The Transportation Security Administration (TSA) will has implemented new screening guidelines for the elderly.
As of March 19, 2012 air travelers who are at least 75 years old won't have to take off their shoes or light jackets as they go through security in certain airports. Additionally, seniors who set off a scanner will be allowed to go through again with the hopes of preventing an unnecessary pat-down.
The TSA states that they feel this initiative is a more risk-based approach to screening (seniors are not considered to be likely threats to national security) and will enable security lines to go faster and more smoothly not only for seniors, but for everyone.
Not all airports will be adopting these new procedures right away, but elderly passengers traveling in and out of Chicago O'Hare, Orlando, Denver, or Portland, may be able to take advantage of the new screening guidelines. If the regulations work well for the elderly in security lines at these four airports, the TSA plans to expand the program.
Flying with an elderly loved one is never easy—particularly when they have medical equipment that is not exactly security scanner-friendly.
Just last year, on two separate occasions, women in their eighties were allegedly asked to remove their medical devices, a back brace and a colostomy bag respectively, so they could be properly screened.
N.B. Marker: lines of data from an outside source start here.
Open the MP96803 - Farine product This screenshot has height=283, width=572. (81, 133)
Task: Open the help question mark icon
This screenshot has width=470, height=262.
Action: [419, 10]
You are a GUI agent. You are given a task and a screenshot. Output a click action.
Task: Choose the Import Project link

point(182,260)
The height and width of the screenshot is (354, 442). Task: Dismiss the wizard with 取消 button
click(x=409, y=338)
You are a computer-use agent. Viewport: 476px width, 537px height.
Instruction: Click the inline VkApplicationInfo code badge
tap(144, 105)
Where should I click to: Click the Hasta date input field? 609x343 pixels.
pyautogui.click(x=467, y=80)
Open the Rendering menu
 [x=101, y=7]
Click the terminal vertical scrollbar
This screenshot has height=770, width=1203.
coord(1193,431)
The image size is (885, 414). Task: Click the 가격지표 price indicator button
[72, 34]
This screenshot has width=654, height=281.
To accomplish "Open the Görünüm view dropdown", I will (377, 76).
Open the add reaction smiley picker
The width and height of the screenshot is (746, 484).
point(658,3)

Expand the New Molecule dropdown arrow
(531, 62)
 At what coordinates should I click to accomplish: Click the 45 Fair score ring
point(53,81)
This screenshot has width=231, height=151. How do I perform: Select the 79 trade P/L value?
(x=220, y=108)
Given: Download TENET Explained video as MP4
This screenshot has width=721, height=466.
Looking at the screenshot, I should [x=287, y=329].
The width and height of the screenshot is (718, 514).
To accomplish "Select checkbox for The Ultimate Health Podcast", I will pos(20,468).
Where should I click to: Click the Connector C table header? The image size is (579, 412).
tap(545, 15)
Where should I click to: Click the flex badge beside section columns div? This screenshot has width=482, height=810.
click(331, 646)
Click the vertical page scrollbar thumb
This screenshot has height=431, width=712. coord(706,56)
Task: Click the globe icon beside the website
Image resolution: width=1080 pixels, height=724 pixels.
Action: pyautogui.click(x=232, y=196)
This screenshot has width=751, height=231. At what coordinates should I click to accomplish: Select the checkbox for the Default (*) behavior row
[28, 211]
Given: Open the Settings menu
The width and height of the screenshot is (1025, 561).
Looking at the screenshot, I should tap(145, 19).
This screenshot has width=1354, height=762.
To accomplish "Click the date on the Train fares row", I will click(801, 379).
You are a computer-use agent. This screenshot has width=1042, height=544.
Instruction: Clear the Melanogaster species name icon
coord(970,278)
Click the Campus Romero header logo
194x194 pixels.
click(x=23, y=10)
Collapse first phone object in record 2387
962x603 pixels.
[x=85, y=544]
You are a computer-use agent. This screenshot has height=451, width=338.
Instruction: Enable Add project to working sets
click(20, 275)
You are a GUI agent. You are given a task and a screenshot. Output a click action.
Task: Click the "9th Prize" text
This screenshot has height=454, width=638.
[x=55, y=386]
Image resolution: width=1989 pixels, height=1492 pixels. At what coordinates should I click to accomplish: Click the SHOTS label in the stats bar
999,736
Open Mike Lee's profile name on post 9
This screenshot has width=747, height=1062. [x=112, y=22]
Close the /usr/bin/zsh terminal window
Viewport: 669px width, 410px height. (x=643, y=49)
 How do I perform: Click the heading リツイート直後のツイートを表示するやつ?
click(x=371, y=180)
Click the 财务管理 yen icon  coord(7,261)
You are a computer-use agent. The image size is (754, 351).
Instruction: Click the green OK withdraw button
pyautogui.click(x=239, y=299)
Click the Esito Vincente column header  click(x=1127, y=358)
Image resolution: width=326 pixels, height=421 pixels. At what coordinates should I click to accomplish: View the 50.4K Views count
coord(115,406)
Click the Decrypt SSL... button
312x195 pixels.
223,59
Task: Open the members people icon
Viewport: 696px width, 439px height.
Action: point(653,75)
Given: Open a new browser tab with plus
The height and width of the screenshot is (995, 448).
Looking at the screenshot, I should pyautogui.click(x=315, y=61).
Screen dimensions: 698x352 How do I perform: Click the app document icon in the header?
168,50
TSA officials refute parts of these claims, but do admit that the employees involved in the incidences did not follow the proper protocol for screening medical equipment.
Under the new rules, people in wheelchairs or with medical devices will be allowed the re-scan, but traditional procedures for examining medical equipment will remain in place.
The TSA also cautions that seniors may still be required to take off their shoes, or submit to a pat-down if the scanners detect a problem. TSA guidelines require that, "All alarms must be resolved."
Caregivers traveling with a senior over 75 will have to kick off their shoes and go through the normal security screening process.